Le deuxième frein est structurel : les circuits courts peinent à couvrir l'ensemble des besoins alimentaires d'un foyer. Le panier de légumes hebdomadaire ne suffit pas — il faut encore acheter la viande, les produits laitiers, les conserves, les céréales. Les coopératives les plus avancées tentent d'élargir leur offre, mais atteindre la complétude d'un supermarché demanderait des moyens logistiques considérables.

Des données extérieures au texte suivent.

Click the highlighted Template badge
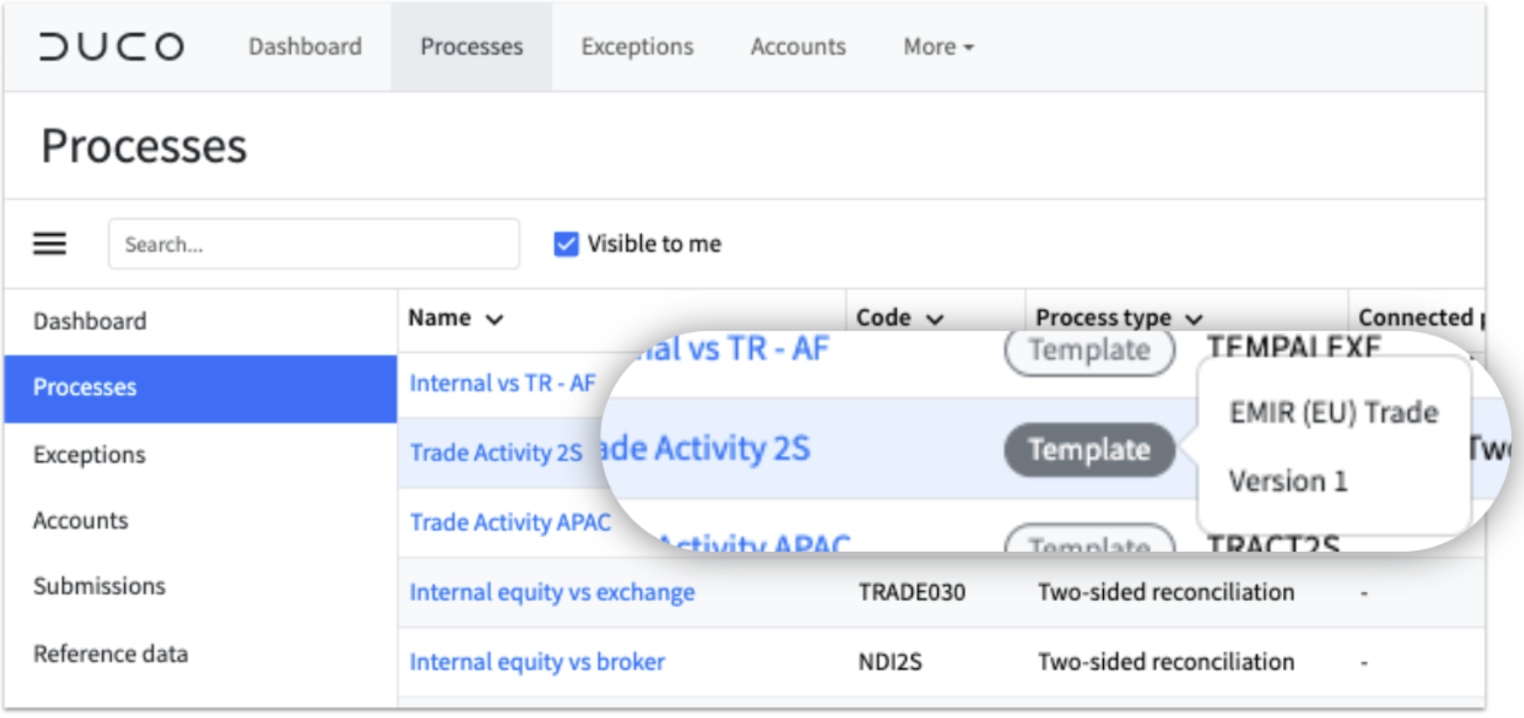The height and width of the screenshot is (718, 1524). pyautogui.click(x=1088, y=450)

Vers une politique alimentaire régionale
Ces dynamiques civiles commencent à trouver un écho dans les politiques publiques. Plusieurs cantons romands ont engagé des réflexions sur des stratégies alimentaires régionales, visant à développer les synergies entre producteurs, distributeurs et collectivités.
La ville de Lausanne s'est dotée en 2024 d'un Conseil de la politique alimentaire, réunissant citoyens, professionnels de la restauration collective et représentants agricoles. L'objectif : porter à 40 % d'ici 2030 la part d'aliments locaux et biologiques dans les cantines scolaires et les établissements médico-sociaux.
Ce type d'engagement public est décisif. "Les circuits courts ne décolleront véritablement que lorsque la commande publique s'y engagera massivement. Une école qui s'approvisionne auprès d'un maraîcher local, c'est une garantie de revenu qui lui permet de se développer et d'employer des apprentis", souligne Anne-Claire Dubois.
Entre les pionniers qui bricolent depuis vingt ans et les politiques qui commencent à suivre, quelque chose est en train de changer dans la façon dont la Suisse romande mange. Pas assez vite, disent les uns. Plus vite qu'on ne le croit, répondent les autres.